For the 3’-PLMs of both species, we found that groups 2 and 3 consisted predominantly of A/T nucleotides (>70%), whereas group 1 in both species consisted mainly of C/G nucleotides (>60%). We did also observe that 3,877 and 2,130 3’-PLMs detected in the [-40;+10] bp interval relative to the TTS (which corresponds to the end of group 2 and the whole group 3) in A. thaliana and Z. mays, respectively, showed similarities to the cis-elements that guide the CPMC essential for mRNA biogenesis (Bernardes and Menossi, 2020). These 3’-PLMs were A/T-rich (over 78%) consistently with the far upstream element (FUE) and near upstream element (NUE). Furthermore, those localized 10 bases upstream and downstream of the TTS were composed of sequences rich in T (42% in both species) >A (38% in A. thaliana and 34% in Z. mays) >C (11% in A. thaliana and 14% in Z. mays) >G (9% in A. thaliana and 11% in Z. mays), in agreement with the known proportions of nucleotides in the cleavage element (CE) (Bernardes and Menossi, 2020).

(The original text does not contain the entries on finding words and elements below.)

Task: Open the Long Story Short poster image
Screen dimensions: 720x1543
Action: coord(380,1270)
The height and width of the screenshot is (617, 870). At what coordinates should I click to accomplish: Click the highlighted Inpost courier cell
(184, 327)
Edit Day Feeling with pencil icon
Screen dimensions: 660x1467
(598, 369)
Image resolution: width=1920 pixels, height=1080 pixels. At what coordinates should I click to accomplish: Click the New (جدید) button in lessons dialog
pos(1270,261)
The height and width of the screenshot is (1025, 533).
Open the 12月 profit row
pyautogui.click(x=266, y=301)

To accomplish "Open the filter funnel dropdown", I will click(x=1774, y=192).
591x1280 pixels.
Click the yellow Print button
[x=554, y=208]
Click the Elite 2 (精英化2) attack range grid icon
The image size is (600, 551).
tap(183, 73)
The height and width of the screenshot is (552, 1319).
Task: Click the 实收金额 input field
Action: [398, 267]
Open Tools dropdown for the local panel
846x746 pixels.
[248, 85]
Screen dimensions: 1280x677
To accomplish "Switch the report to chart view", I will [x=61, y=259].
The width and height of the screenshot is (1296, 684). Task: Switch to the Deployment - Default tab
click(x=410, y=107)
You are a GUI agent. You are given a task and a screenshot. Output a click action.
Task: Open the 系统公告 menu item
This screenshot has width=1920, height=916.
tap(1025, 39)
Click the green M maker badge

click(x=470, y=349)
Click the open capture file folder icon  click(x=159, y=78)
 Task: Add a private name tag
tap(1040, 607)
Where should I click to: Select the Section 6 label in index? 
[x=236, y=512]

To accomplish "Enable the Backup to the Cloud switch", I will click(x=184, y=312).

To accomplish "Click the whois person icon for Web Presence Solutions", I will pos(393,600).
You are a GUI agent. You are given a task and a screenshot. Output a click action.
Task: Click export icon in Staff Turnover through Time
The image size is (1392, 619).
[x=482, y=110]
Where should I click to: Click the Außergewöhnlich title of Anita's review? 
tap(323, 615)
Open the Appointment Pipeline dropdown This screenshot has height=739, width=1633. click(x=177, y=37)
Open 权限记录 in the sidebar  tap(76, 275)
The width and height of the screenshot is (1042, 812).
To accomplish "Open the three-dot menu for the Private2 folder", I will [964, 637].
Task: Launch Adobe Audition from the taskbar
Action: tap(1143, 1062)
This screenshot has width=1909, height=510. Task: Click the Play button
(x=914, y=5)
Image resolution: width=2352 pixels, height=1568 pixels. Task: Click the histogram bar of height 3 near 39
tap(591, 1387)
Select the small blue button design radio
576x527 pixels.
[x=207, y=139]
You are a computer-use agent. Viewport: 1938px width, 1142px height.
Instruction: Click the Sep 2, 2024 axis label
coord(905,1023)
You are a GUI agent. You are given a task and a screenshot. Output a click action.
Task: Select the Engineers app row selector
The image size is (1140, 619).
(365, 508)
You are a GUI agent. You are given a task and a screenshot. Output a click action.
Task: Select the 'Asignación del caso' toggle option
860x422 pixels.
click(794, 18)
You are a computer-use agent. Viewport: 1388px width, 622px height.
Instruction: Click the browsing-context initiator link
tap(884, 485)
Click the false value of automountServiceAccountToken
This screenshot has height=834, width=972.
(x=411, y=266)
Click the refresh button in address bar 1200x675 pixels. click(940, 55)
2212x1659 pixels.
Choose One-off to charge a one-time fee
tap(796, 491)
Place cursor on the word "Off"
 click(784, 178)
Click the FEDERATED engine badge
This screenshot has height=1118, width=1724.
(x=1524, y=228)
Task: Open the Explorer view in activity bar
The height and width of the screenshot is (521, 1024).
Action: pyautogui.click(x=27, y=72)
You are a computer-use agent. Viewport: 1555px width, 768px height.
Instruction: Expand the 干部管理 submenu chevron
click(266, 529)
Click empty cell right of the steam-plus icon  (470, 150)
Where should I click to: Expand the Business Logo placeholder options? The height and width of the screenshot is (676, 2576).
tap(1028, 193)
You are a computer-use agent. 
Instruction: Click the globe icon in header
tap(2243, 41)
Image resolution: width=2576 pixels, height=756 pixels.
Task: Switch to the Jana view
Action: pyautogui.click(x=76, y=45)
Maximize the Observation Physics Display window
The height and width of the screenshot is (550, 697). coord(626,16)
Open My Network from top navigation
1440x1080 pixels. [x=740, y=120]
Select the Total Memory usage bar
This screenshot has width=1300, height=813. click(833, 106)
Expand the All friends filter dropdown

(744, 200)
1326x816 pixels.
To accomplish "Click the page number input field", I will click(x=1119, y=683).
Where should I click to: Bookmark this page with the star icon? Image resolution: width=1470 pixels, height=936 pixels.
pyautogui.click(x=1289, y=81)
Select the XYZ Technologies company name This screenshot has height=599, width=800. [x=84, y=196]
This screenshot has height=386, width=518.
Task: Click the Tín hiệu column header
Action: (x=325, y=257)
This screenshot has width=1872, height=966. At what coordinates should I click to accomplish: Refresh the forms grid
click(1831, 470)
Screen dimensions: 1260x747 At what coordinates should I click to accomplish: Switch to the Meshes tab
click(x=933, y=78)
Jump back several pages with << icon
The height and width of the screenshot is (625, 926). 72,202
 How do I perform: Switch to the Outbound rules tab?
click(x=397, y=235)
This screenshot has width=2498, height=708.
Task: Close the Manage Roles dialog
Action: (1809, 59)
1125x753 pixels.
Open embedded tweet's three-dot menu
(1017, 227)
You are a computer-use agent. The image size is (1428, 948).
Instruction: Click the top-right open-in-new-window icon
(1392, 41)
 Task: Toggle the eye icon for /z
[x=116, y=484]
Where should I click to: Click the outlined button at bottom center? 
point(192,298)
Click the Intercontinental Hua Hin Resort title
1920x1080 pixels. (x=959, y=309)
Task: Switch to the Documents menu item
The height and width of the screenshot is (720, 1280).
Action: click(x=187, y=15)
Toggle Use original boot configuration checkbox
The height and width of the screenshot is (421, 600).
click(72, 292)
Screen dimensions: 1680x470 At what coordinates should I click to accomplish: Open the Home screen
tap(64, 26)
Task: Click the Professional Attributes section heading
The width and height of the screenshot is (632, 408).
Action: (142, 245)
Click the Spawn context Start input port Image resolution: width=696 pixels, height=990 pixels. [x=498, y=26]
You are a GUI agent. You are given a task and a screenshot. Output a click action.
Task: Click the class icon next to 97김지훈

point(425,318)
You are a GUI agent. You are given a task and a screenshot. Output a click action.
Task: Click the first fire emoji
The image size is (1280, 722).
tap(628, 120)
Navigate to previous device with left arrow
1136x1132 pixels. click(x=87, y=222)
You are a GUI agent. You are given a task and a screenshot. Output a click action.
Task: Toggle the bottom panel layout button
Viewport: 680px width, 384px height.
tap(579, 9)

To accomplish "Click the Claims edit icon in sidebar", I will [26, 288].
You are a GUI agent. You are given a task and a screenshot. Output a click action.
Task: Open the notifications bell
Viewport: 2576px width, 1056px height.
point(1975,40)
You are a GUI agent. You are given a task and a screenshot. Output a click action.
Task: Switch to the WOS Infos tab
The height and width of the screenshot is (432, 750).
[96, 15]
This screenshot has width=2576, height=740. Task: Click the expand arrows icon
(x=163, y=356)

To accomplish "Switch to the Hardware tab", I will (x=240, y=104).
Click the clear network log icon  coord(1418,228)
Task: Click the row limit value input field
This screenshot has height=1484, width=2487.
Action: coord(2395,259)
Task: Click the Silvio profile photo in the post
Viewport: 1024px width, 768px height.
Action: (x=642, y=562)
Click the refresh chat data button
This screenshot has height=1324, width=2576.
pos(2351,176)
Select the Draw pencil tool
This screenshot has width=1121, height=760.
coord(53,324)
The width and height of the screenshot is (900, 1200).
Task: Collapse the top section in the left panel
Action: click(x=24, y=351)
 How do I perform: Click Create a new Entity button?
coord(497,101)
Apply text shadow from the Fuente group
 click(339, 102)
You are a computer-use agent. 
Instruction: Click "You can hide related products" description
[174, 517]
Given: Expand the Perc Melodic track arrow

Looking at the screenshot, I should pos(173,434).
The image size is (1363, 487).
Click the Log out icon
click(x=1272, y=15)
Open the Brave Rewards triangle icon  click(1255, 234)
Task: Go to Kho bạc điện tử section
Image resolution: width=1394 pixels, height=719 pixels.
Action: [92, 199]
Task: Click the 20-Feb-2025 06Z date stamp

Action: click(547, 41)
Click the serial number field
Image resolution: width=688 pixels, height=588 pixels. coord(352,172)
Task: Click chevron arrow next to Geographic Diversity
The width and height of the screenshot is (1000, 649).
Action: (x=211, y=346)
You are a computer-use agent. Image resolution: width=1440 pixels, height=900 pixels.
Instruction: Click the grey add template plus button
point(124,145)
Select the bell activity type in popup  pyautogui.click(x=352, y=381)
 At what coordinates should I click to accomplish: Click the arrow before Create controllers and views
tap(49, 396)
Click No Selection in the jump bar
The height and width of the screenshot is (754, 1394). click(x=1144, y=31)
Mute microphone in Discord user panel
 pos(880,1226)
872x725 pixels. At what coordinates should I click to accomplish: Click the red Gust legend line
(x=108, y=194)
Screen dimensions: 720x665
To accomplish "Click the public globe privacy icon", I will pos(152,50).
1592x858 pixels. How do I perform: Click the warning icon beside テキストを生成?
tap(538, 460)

Identification and positional distribution of TFBS-like PLMs in gene-proximal regions

We anticipated that some of the detected PLMs might be TFBSs. Although the genomes of A. thaliana and Z. mays are distant, the TFBSs of orthologous TFs are found to be similar in sequence (Tu et al., 2020). Therefore, we decided to use a common resource of plant TFBSs from experimental data to assign our PLMs. This consisted of the JASPAR Plant 2020 database (Fornes et al., 2019) in combination with the top 1% k-mers from ChIP-seq data of 104 maize TFs (Tu et al., 2020). It led to the discovery that 13.5% of the 5’-PLMs (9.1% of the 3’-PLMs) of A. thaliana were indeed similar in sequence to known TFBS and were therefore referred to as tPLMs (Figure 1A, Figure 2B and Supplementary Tables 3A, B). In Z. mays, 9.6% of the 5’-PLMs and 8.8% of the 3’-PLMs corresponded to tPLMs (Figure 2B and Supplementary Tables 3C, D). To evaluate these tPLM predictions, we used the experimental A. thaliana ChIP-seq and DAP-seq data integrated into the ReMap database (Hammal et al., 2022). We found that 61% of 5’-tPLMs and 55% of 3’-tPLMs of A. thaliana were covered by experimental peaks for the corresponding TFs, supporting our TFBS assignment of PLMs (Supplementary Tables 3A, B). It is worth noting that in A. thaliana 66% of the 5’-tPLMs were localized in group 1, whereas 59% of the 3’-tPLMs were localized in group 3 (Figures 3B, C). In Z. mays, 26% of the 5’-tPLMs were localized upstream and 35% downstream of the identified groups, whereas the 3’-tPLMs followed the same behavior as in A. thaliana, with greater localization in group 3. Overall, these results show strong localization of the 5’-tPLMs in the interval between 200 and 50 bp upstream of TSS in agreement with previous observations in A. thaliana and Prunus Persica (Yu et al., 2016; Ksouri et al., 2021). In contrast, the 3’-tPLMs mainly localized in the TTS region in both species.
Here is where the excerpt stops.